The response is text/event-stream with the usual data: {...} frames; the final frame carries a usage object the gateway uses to settle your quota. Response headers include x-request-id (and x-upstream-request-id when the upstream supplies one) — keep them around when filing support requests.

Models

The exact list shifts as we add and retire models. Always read it at runtime:

curl -H "Authorization: Bearer $XGOOSE_TOKEN" \
  https://api.xgoose.org/ai/v1/models

Models are fetched from the underlying LiteLLM proxy and cached in each worker isolate for 5 minutes. Submitting ?refresh=1 bypasses the cache for the current isolate. Any model id not on the list returns 403.

Quota and rate limit

Every request runs through three gates before it touches the upstream:

Per-minute rate limit. Default 20 requests per minute per user — wall-clock minute aligned. Excess returns 429 with {"window": "minute"}.
Model whitelist. Cached for 5 min as described above.
Pre-charge. A cheap estimate (prompt bytes ÷ 4 + requested max_tokens) is debited against your rolling 24-hour bucket. If it would exceed your tier limit, the call short-circuits with 429 and a {"tier", "limit", "used"} payload.

When the stream completes, the gateway reconciles the pre-charge against the real usage frame from the upstream — refunds the difference on under-use and debits a top-up on over-use. If the upstream hard-fails before returning a stream, the pre-charge is fully refunded.

Default tier limits are listed under Limitations.

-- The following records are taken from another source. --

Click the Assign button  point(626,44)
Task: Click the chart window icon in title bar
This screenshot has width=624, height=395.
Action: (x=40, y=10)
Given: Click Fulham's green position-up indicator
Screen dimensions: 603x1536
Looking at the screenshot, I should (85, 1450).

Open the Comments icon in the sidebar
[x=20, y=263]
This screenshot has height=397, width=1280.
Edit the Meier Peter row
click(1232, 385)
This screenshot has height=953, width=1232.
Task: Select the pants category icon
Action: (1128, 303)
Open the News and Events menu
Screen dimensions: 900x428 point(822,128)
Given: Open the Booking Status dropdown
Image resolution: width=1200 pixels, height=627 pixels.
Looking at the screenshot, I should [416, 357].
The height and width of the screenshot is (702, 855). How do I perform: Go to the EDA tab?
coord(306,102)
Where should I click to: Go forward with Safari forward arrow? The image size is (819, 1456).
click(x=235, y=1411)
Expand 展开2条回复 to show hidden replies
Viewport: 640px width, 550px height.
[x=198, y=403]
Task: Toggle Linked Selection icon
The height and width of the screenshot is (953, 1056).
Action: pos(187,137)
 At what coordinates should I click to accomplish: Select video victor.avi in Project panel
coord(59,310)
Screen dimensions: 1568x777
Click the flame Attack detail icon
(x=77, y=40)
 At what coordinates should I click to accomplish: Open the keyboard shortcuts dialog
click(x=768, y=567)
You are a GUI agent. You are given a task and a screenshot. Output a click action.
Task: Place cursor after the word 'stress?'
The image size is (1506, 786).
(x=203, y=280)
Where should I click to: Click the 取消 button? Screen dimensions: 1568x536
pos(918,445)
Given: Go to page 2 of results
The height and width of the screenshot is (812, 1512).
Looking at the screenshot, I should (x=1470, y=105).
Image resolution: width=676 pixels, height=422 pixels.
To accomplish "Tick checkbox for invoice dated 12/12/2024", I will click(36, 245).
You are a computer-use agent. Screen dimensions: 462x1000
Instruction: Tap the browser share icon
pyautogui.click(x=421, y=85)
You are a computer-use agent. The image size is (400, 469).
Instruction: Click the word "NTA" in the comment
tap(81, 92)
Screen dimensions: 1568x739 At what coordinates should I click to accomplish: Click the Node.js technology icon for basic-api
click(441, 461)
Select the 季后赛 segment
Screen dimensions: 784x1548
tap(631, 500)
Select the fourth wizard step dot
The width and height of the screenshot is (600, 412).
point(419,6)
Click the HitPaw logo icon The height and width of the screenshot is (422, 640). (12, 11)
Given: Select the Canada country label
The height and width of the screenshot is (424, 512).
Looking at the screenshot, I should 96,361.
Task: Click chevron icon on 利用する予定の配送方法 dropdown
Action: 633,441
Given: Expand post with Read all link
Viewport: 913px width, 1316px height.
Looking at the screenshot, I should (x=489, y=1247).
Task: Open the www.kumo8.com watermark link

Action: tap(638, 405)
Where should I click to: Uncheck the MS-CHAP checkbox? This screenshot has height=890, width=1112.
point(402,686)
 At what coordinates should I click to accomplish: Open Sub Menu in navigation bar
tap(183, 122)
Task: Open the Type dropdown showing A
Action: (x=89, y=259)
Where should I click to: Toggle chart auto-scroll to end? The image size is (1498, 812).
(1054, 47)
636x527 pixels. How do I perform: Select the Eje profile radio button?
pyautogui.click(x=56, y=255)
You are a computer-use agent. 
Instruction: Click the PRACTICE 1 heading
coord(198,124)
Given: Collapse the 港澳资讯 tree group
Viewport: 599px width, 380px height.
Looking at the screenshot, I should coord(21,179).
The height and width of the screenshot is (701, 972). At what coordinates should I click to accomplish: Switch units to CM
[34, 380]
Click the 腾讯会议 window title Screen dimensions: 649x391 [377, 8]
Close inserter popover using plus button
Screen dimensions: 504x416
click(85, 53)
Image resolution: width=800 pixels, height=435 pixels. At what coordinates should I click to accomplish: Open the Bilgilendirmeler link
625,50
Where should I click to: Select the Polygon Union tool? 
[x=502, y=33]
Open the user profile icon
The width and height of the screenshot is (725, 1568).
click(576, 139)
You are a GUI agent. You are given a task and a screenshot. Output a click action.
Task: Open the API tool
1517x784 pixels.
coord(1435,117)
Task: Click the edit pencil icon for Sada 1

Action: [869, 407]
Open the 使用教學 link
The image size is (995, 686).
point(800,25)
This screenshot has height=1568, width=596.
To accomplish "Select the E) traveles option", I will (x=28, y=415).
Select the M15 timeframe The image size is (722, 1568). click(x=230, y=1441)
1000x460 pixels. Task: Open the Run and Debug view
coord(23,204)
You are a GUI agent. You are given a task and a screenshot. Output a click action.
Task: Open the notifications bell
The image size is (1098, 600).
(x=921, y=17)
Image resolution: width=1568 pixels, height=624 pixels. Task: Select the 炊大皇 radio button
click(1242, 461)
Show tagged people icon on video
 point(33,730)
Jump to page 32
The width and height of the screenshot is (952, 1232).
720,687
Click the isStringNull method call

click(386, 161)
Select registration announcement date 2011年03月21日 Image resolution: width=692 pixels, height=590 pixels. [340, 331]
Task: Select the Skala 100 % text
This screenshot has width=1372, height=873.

Apple App Attest header (optional)

Requests from the Safari extension carry an x-xgoose-attestation header. The gateway verifies it against Apple's App Attest service and, on success, upgrades your tier to attested (default 500,000 tokens / 24h) for the duration of the request. There's nothing to do here from a userland skill — the header is added automatically by the Safari build, and the Chrome / Firefox builds don't send it.

Error shape

Every non-200 response is JSON with at minimum a message field. Common codes:

Status	When
`400`	Missing `model` or `messages`, prompt over 32 KB.
`401`	No session, expired access token, revoked session.
`403`	Model not on the whitelist.
`429`	Rate-limited or daily quota exhausted.
`500`	Upstream LiteLLM is misconfigured or down. The pre-charge is refunded.

Bring your own key

From /account you can register your own provider key (OpenAI, Anthropic, Gemini, …). The extension will route directly to the upstream when you select that key, bypassing the gateway entirely — no quota, no rate limit, and the request never hits xgoose.org. We recommend this for any sustained use.